I have finished my talk. Customarily it is now time for questions. But let me ask you the question some of you have been worrying about. What about that radioactive bomb I mentioned at the beginning?

 

I picture the terrorists wrapping radioactive material around a package of explosives. Like any bomb in Israel or Baghdad this will kill people. But it will be hard for the radioactive material to add to the deaths. It is not feasible to get enough radioactivity in such a package to hurt many people for two reasons:

 

First, if it is going to irradiate you, then it had to be shielded for the terrorist to handle it. The best shielding is led and weighs 700 pounds for a box of 1 foot on a side.

 

Second, if it measures 10,000 mrem 1 foot away, then 100 feet away it will only be 1 mrem.

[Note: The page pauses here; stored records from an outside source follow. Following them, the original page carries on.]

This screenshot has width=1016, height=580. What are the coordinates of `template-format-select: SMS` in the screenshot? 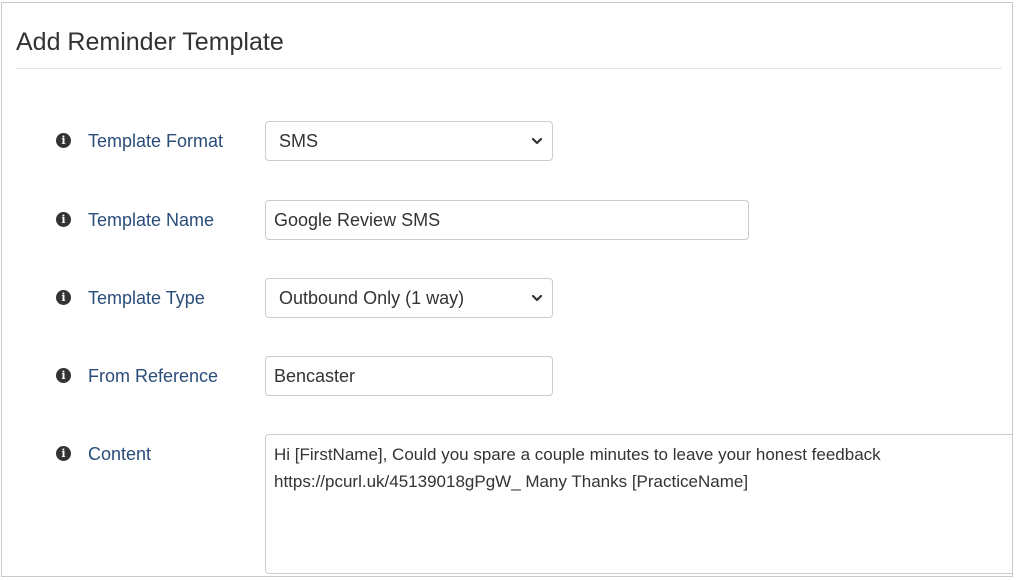 It's located at (409, 141).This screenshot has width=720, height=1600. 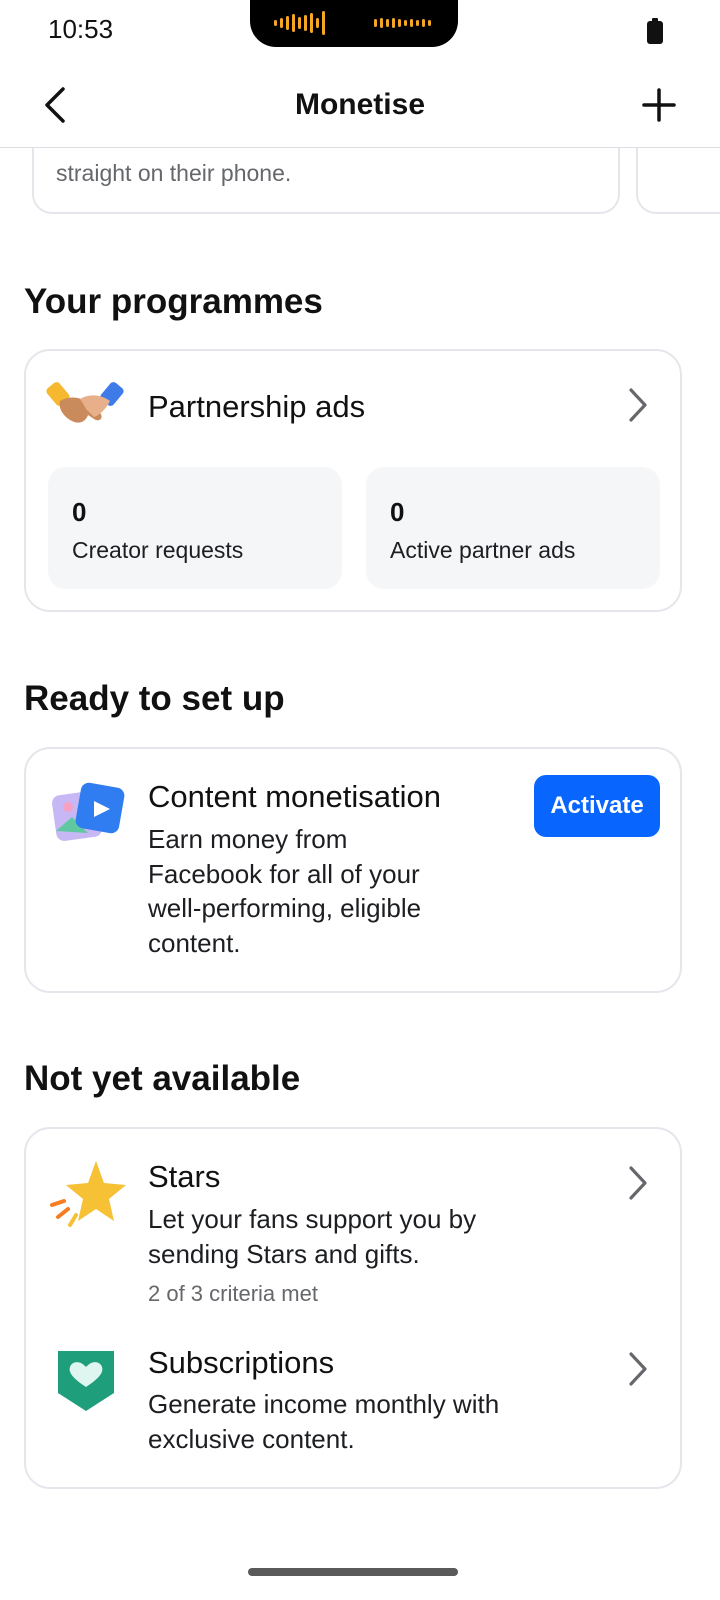 What do you see at coordinates (174, 302) in the screenshot?
I see `section-title-your-programmes: Your programmes` at bounding box center [174, 302].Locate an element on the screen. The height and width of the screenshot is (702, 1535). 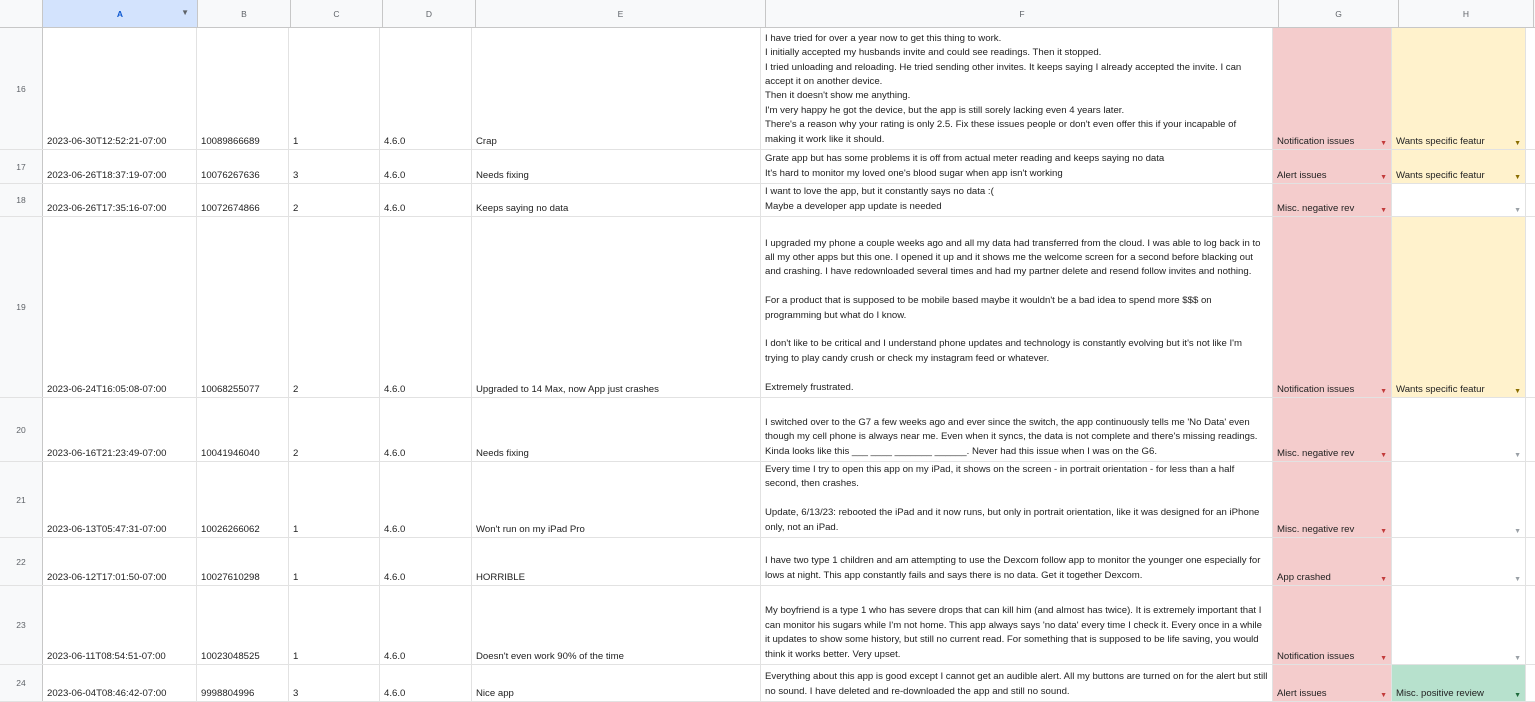
row-header: 16 is located at coordinates (22, 88).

Radiation levels decrease rapidly with distance.

 

You have enough information and common sense to put together a reasonable response when the terrorists strike Washington with a radioactive bomb.

 

The unreasonable response is what the terrorists count on. Imagine the anthrax postal disaster. Except with radioactivity to fear, it is likely to be vastly worse. Environmental activists and the news media can turn a small problem into something that feels like Chernobyl.

 

An exercise on a ferry from Seattle turned into a nightmare when the environmentalists prevented flushing the radioactive contamination directly into Puget Sound where it would be safe.

 

When you get the bomb, stay away if you can. Otherwise, think about the radioactive material the same way you think about dirt or gems and wash it off or hose it down the drain. If you feel the need for a higher technology approach, use my handy portable radioactive decontamination kit. Schools use the wet ones to hold off the spread of the flu.

 

Get indoors and don’t drive. Get the facts as best as you can from the news media. Liberally apply common sense in copious amounts. Cancel the unreasoned fear of radiation. Don’t tell people not to panic because that tends to cause them to panic.